> **Task material**
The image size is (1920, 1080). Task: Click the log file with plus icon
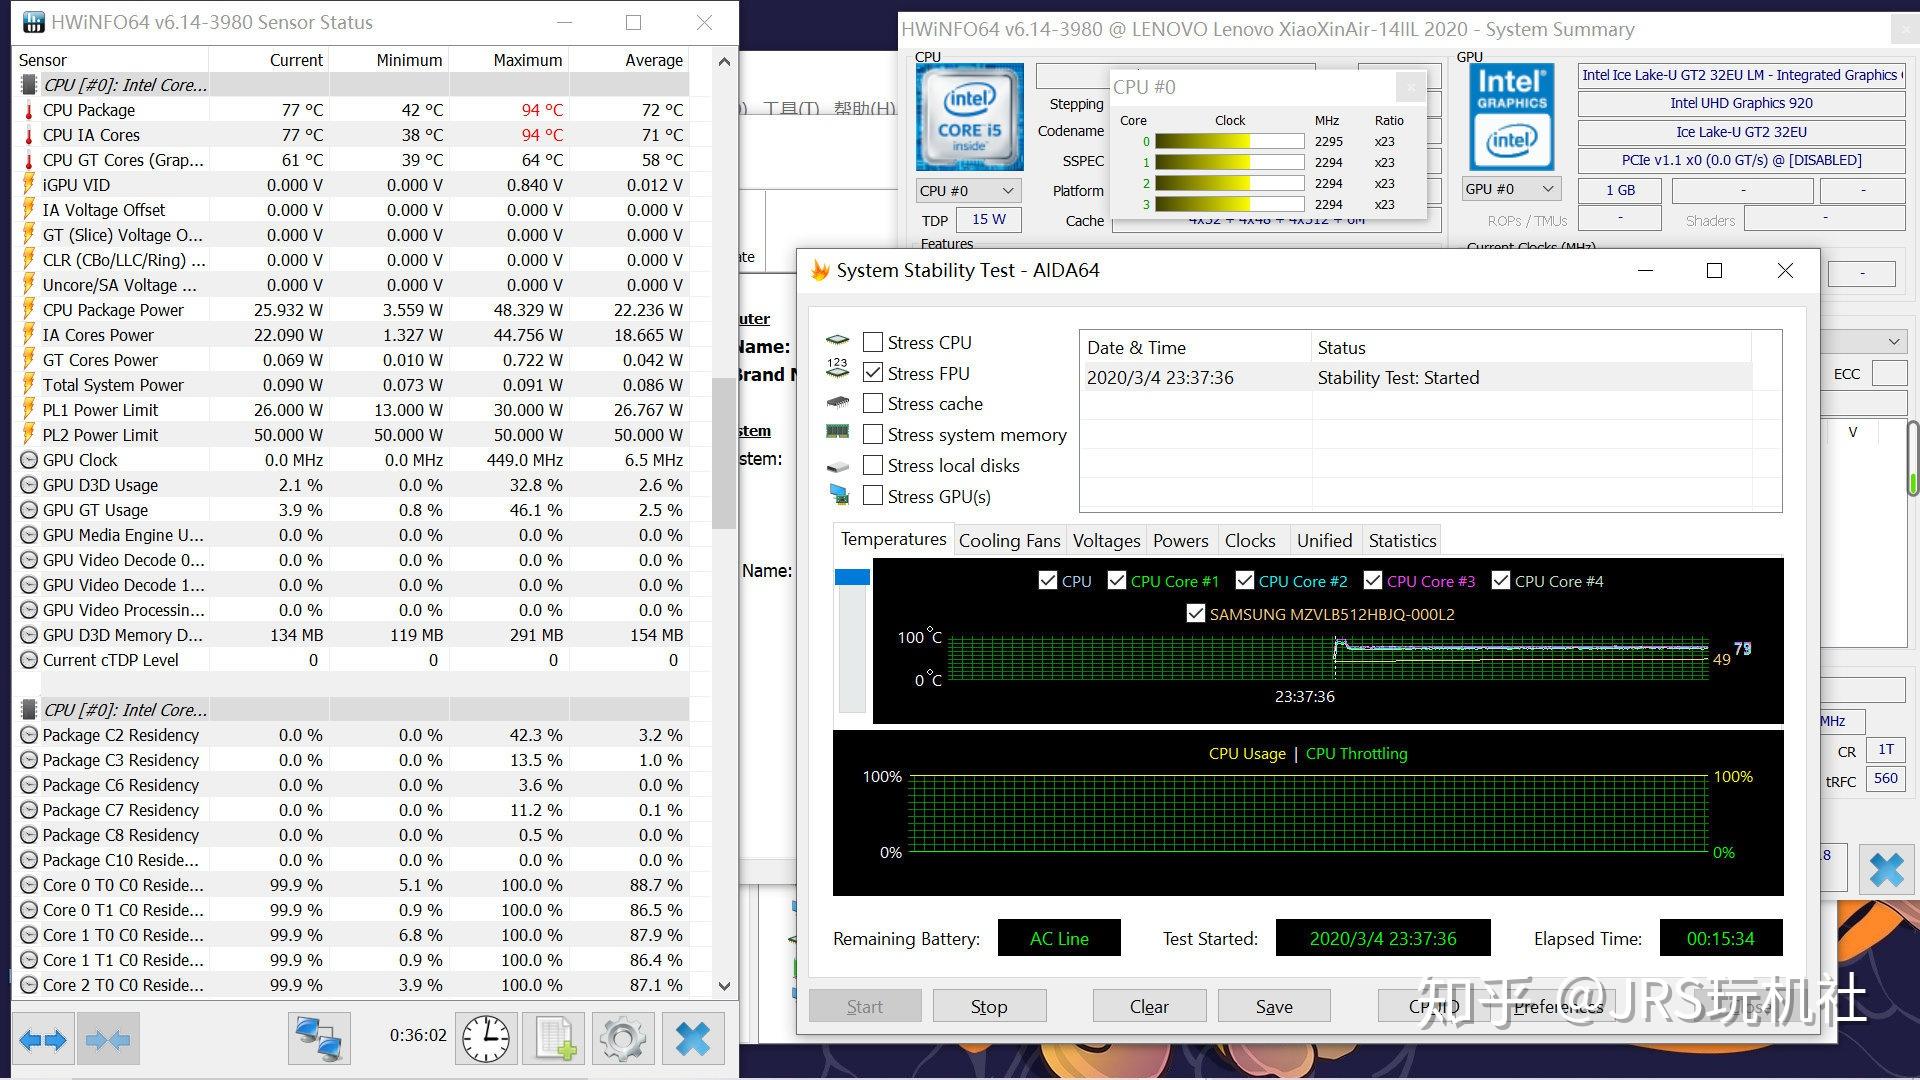[555, 1040]
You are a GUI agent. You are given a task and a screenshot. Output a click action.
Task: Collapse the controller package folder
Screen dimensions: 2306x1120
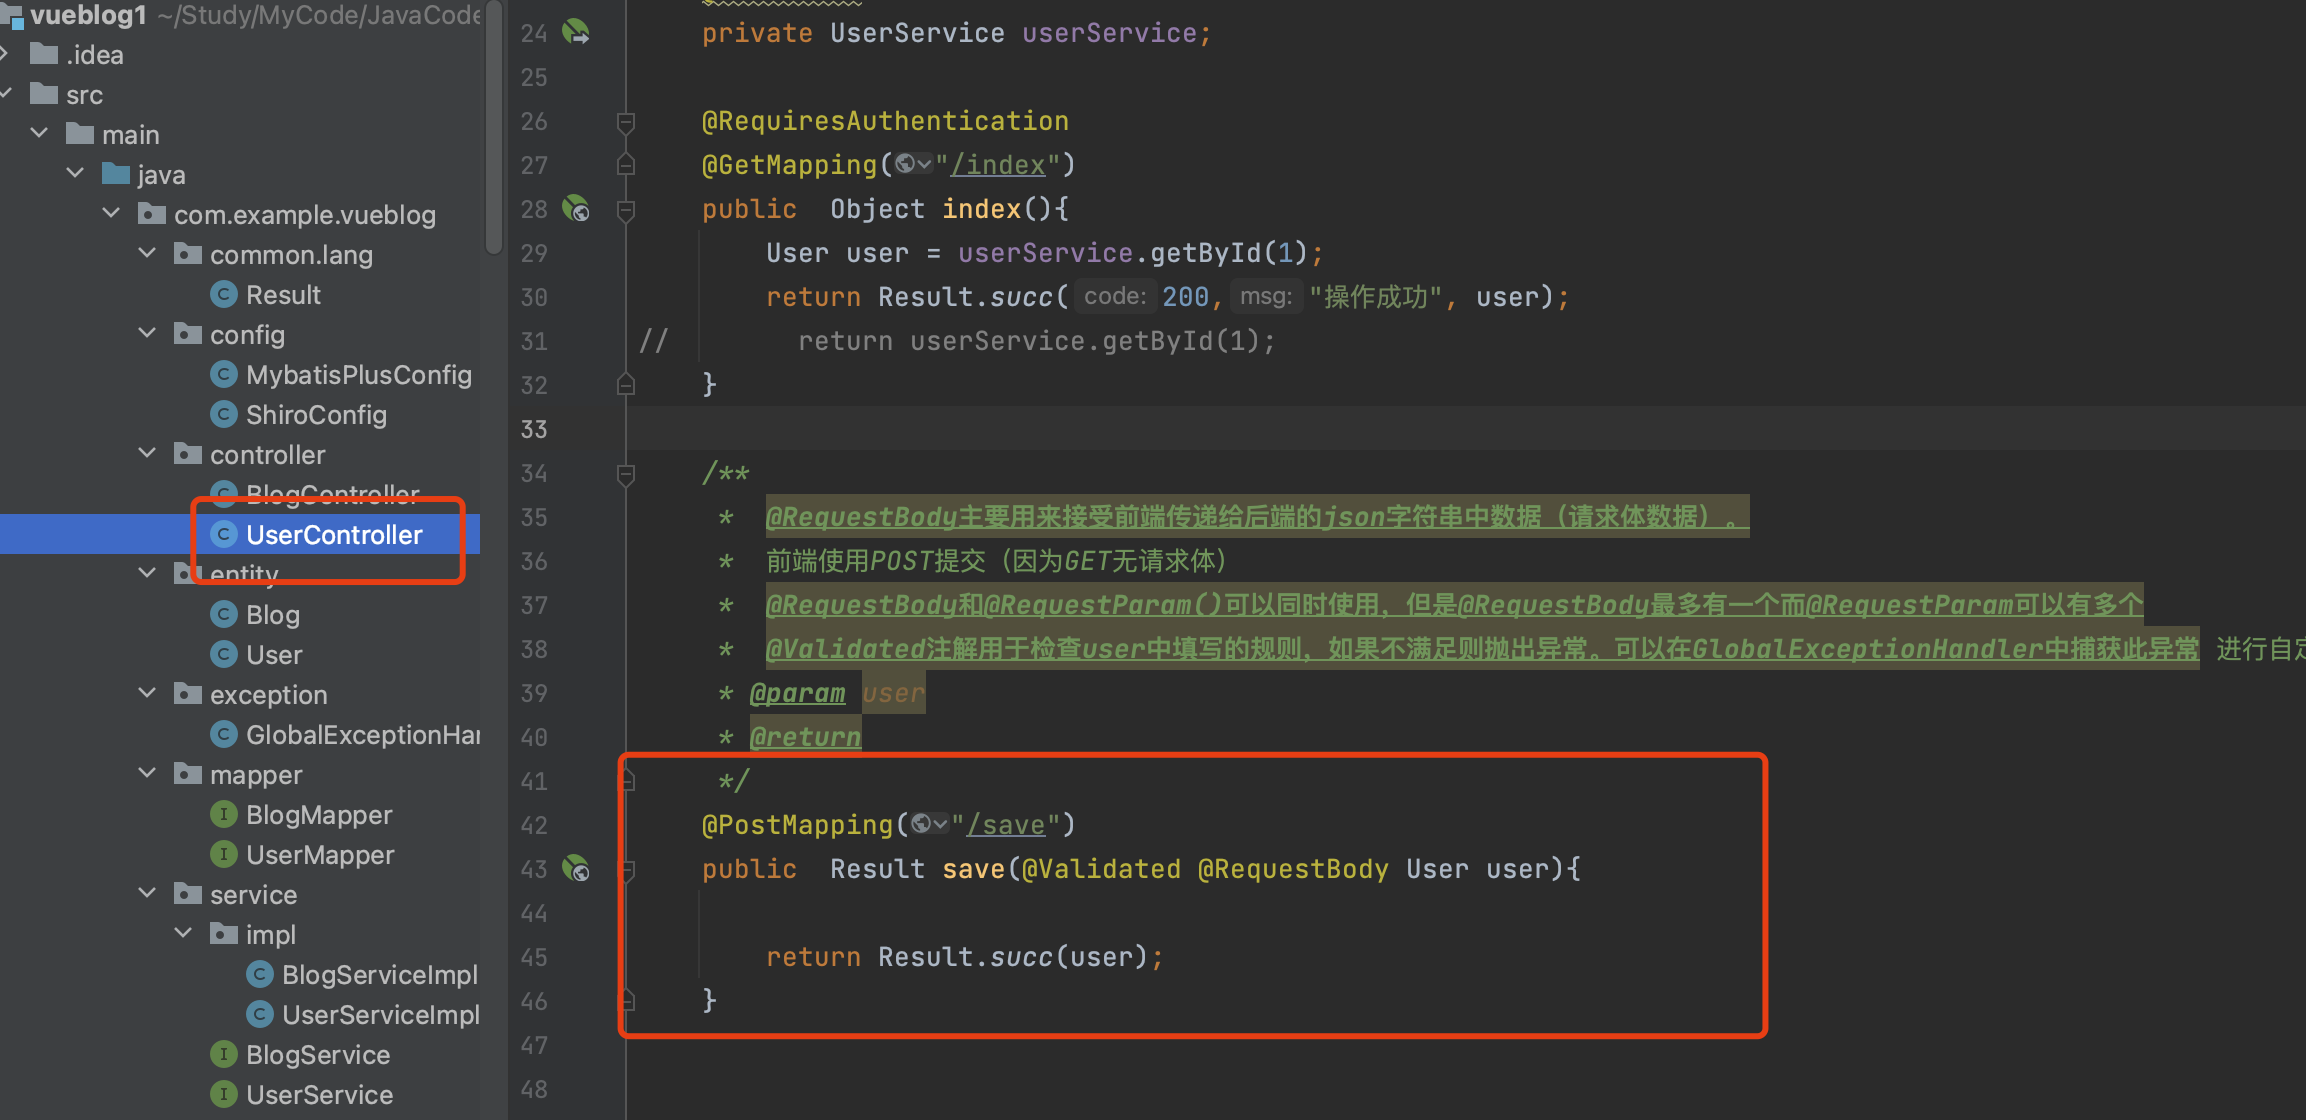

> **Activity**
From the line with "You are a GUI" through the end of the listing, write out every line exactly, leaving out the pictures.

> **Response area**
You are a GUI agent. You are given a task and a screenshot. Output a click action.
Task: Collapse the controller package folder
Screen dimensions: 2306x1120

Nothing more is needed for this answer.